The Vatican and Eastern Europe (1846–1958) describes the relations from the pontificate of Pope Pius IX (1846–1878) through the pontificate of Pope Pius XII (1939–1958). It includes the relations of the Church State (1846–1870) and the Vatican (1870–1958)
with Russia (1846–1918), Lithuania (1922–1958) and Poland (1918–1958).

Pope Pius IX : protest or silence 

The Pontificate of Pius IX began in 1846.  In 1847 an Accomodamento, a generous agreement, by which Russia allowed the Pope to fill vacant Episcopal Sees of the Latin rites both in Russia and the Polish and Lithuanian provinces of Russia. The new freedoms were short-lived, as they were undermined by jealousies of the rival Orthodox Church, Polish political aspirations, and the tendency of imperial Russia to act most brutally against any dissension. Pius IX first tried to position himself in the middle, strongly opposing revolutionary and violent opposition against the Russian authorities and appealing to them for more Church freedom. After the failure of the 1863 Polish uprising, he sided with the persecuted Poles, loudly protesting their persecutions, infuriating the Tsarist government to the point that all Catholic seats were closed by 1870, a catastrophe that continued to haunt Vatican diplomacy for decades to come.

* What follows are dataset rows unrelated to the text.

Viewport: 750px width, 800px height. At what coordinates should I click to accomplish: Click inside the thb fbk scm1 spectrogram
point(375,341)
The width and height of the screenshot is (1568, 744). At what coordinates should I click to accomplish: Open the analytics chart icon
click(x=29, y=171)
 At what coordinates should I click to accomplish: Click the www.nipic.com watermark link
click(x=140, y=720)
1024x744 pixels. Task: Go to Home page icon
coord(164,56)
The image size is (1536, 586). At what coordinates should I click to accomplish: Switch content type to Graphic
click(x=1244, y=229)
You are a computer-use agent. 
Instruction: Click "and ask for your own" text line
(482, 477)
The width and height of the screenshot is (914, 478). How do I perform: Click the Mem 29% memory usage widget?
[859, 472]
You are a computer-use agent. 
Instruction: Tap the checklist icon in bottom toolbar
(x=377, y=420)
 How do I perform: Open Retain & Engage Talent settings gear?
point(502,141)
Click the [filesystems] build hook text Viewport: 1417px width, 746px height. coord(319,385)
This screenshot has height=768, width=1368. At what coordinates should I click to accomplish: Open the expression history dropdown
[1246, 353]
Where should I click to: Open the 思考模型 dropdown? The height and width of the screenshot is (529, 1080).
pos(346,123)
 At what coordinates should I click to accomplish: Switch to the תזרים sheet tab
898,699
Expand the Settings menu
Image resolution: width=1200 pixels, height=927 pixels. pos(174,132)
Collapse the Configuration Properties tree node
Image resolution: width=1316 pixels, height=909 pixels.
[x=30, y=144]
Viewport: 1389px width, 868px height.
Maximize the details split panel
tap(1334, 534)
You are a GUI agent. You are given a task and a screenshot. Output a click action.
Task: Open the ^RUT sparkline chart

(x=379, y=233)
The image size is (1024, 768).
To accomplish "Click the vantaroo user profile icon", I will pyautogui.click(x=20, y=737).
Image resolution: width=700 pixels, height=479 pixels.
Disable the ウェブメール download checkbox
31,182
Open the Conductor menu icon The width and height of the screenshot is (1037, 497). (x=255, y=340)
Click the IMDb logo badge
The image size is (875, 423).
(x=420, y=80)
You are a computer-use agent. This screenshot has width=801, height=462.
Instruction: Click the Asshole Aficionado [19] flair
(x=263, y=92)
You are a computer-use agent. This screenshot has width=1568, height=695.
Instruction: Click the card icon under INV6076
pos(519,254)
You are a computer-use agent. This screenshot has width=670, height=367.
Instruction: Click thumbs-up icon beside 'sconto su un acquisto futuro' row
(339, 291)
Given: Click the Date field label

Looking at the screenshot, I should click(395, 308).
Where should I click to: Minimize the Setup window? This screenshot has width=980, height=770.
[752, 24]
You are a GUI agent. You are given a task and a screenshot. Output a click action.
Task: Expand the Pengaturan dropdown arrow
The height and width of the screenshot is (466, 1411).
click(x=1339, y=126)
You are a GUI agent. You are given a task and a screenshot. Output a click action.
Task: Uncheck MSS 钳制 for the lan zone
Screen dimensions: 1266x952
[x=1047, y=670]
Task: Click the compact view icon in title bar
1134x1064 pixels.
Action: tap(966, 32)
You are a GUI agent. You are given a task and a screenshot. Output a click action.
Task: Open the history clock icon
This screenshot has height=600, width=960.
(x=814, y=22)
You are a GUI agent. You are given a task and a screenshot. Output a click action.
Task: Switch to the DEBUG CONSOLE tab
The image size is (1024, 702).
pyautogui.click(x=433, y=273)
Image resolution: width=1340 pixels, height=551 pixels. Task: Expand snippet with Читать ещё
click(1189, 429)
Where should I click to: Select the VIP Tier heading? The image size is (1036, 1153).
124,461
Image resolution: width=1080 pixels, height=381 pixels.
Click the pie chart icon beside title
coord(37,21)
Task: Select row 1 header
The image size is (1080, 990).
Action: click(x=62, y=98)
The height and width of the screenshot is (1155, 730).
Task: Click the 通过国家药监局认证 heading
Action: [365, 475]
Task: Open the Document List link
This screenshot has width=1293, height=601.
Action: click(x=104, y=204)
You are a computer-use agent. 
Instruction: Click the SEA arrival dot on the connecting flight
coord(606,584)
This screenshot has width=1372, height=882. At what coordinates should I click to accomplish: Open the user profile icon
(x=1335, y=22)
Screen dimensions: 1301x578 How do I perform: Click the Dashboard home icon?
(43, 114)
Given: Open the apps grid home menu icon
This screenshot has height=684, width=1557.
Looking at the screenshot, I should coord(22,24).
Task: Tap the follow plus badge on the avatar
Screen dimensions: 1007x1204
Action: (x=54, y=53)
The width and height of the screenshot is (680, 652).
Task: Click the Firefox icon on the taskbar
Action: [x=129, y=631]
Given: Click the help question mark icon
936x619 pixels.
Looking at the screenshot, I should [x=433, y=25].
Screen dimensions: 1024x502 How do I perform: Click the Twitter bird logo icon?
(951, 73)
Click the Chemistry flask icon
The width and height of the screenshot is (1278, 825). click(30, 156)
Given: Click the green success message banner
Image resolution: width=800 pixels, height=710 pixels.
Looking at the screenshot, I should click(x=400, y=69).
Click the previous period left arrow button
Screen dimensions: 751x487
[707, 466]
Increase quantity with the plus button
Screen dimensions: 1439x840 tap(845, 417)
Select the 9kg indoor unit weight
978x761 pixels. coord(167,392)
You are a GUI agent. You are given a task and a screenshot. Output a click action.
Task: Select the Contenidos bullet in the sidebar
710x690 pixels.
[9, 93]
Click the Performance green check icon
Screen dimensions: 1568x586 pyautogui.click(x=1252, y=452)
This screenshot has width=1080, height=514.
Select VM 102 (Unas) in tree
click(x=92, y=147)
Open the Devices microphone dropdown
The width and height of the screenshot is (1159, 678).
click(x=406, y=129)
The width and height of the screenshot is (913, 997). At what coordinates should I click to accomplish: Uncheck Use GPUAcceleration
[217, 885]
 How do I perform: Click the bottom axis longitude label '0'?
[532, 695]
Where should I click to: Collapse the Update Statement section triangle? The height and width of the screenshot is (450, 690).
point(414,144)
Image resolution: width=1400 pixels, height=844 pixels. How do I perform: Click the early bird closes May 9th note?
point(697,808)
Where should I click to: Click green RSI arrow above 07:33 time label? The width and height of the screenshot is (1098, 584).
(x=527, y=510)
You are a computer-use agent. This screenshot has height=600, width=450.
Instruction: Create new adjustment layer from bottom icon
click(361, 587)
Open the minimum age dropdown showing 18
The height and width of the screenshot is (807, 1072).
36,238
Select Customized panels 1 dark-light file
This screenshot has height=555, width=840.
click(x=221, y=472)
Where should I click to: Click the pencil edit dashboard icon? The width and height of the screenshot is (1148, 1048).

Diplomacy of Pope Leo XIII

Russia

Pope Leo XIII began his pontificate with a friendly letter to Tsar Alexander II in which he reminded the Russian monarch of the millions of Catholics living in his empire, who would like to be good Russian subjects, provided their dignity is respected.

Poland

In Prussia, Polish Catholics were persecuted as Poles and, during the Kulturkampf, as Catholics as well. Otto von Bismarck began in 1871, insinuated a Polish-Catholic-Austrian connection.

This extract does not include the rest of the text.